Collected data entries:

-------------------------

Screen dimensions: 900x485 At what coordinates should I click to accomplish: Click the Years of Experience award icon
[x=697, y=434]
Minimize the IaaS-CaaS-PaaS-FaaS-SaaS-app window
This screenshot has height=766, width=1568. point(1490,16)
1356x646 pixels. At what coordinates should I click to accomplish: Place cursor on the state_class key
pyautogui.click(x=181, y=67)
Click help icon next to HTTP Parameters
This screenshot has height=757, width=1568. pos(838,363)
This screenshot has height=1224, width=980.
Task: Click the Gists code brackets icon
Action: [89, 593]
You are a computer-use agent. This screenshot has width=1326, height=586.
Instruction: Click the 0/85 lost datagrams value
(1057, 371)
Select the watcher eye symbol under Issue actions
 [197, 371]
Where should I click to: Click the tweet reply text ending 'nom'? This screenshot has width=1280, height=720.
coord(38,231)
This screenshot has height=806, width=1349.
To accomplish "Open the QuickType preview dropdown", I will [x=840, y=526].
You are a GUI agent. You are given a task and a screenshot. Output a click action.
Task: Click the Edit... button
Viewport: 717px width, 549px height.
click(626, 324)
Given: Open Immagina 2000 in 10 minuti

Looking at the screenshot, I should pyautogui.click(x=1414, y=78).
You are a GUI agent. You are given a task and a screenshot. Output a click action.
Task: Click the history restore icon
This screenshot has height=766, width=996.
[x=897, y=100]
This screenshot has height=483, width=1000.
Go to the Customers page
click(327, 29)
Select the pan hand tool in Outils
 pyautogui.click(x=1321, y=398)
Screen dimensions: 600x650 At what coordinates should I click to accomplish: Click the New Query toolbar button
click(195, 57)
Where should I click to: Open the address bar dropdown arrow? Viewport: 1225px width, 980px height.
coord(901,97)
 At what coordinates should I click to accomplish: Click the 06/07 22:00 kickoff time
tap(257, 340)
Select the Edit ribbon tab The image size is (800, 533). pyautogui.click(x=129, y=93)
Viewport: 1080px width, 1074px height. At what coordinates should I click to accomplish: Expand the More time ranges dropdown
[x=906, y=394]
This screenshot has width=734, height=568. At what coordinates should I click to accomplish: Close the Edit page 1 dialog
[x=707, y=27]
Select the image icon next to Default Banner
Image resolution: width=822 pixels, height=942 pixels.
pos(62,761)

-------------------------

# Activity
Look above for the line with "Screen dimensions: 600x650" and the line with "Select the Edit"; transcribe both and all lines in between, exactly, and nothing else.

# Written answer
Screen dimensions: 600x650 At what coordinates should I click to accomplish: Click the New Query toolbar button
click(195, 57)
Where should I click to: Open the address bar dropdown arrow? Viewport: 1225px width, 980px height.
coord(901,97)
 At what coordinates should I click to accomplish: Click the 06/07 22:00 kickoff time
tap(257, 340)
Select the Edit ribbon tab The image size is (800, 533). pyautogui.click(x=129, y=93)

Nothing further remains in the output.